## Instructions for the task
Copy out, exactly as given, every line from the line with "Select the shopping" to the end of the listing, both of those lines included.

## Available data
———
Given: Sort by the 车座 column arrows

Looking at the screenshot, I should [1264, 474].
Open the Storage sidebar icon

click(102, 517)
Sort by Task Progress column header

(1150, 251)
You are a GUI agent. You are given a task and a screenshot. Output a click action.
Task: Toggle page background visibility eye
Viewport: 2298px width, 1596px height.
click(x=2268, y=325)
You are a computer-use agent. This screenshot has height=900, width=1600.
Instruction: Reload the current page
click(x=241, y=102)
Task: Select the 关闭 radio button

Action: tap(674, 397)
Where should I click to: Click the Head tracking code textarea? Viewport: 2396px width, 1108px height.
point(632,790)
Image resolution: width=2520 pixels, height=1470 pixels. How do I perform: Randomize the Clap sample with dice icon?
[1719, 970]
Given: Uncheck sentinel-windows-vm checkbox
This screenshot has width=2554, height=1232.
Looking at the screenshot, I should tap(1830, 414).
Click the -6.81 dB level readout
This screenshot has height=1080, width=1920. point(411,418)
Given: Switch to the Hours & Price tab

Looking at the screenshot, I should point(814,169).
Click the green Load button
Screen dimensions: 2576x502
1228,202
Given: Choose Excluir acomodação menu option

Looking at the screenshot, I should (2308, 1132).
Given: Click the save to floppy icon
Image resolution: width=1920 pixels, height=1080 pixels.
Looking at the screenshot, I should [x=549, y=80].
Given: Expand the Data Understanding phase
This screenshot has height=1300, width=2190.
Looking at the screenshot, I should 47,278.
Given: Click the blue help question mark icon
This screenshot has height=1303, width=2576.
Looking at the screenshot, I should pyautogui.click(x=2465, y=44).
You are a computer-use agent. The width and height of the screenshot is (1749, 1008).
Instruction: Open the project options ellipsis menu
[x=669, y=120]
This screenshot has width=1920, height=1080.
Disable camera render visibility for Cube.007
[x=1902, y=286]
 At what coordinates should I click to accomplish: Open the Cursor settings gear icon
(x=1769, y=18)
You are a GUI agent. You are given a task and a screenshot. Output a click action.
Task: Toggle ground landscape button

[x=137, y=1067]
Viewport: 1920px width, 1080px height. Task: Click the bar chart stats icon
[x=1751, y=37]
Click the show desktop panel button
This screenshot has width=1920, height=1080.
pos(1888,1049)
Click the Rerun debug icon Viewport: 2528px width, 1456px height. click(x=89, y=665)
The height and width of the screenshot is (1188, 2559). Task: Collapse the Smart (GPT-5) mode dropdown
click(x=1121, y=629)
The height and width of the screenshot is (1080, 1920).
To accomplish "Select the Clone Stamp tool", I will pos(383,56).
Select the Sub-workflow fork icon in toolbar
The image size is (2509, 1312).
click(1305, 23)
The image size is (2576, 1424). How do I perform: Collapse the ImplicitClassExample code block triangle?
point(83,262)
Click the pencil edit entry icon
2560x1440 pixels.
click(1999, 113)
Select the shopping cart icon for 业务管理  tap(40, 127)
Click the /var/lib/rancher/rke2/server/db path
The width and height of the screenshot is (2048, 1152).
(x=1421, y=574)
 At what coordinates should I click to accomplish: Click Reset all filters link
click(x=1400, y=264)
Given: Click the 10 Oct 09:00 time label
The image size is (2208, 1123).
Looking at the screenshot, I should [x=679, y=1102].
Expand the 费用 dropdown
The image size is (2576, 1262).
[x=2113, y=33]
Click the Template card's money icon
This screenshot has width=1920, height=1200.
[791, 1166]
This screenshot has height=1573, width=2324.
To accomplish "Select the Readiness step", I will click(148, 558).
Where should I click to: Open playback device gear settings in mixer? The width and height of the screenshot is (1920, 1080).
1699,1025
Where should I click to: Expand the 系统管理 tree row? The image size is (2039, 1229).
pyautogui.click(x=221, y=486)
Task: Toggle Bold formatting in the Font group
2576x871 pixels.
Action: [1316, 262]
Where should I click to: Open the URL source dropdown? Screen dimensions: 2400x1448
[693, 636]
———
## Answer area
Select the shopping cart icon for 业务管理  tap(40, 127)
Click the /var/lib/rancher/rke2/server/db path
The width and height of the screenshot is (2048, 1152).
(x=1421, y=574)
 At what coordinates should I click to accomplish: Click Reset all filters link
click(x=1400, y=264)
Given: Click the 10 Oct 09:00 time label
The image size is (2208, 1123).
Looking at the screenshot, I should [x=679, y=1102].
Expand the 费用 dropdown
The image size is (2576, 1262).
[x=2113, y=33]
Click the Template card's money icon
This screenshot has width=1920, height=1200.
[791, 1166]
This screenshot has height=1573, width=2324.
To accomplish "Select the Readiness step", I will click(148, 558).
Where should I click to: Open playback device gear settings in mixer? The width and height of the screenshot is (1920, 1080).
1699,1025
Where should I click to: Expand the 系统管理 tree row? The image size is (2039, 1229).
pyautogui.click(x=221, y=486)
Task: Toggle Bold formatting in the Font group
2576x871 pixels.
Action: [1316, 262]
Where should I click to: Open the URL source dropdown? Screen dimensions: 2400x1448
[693, 636]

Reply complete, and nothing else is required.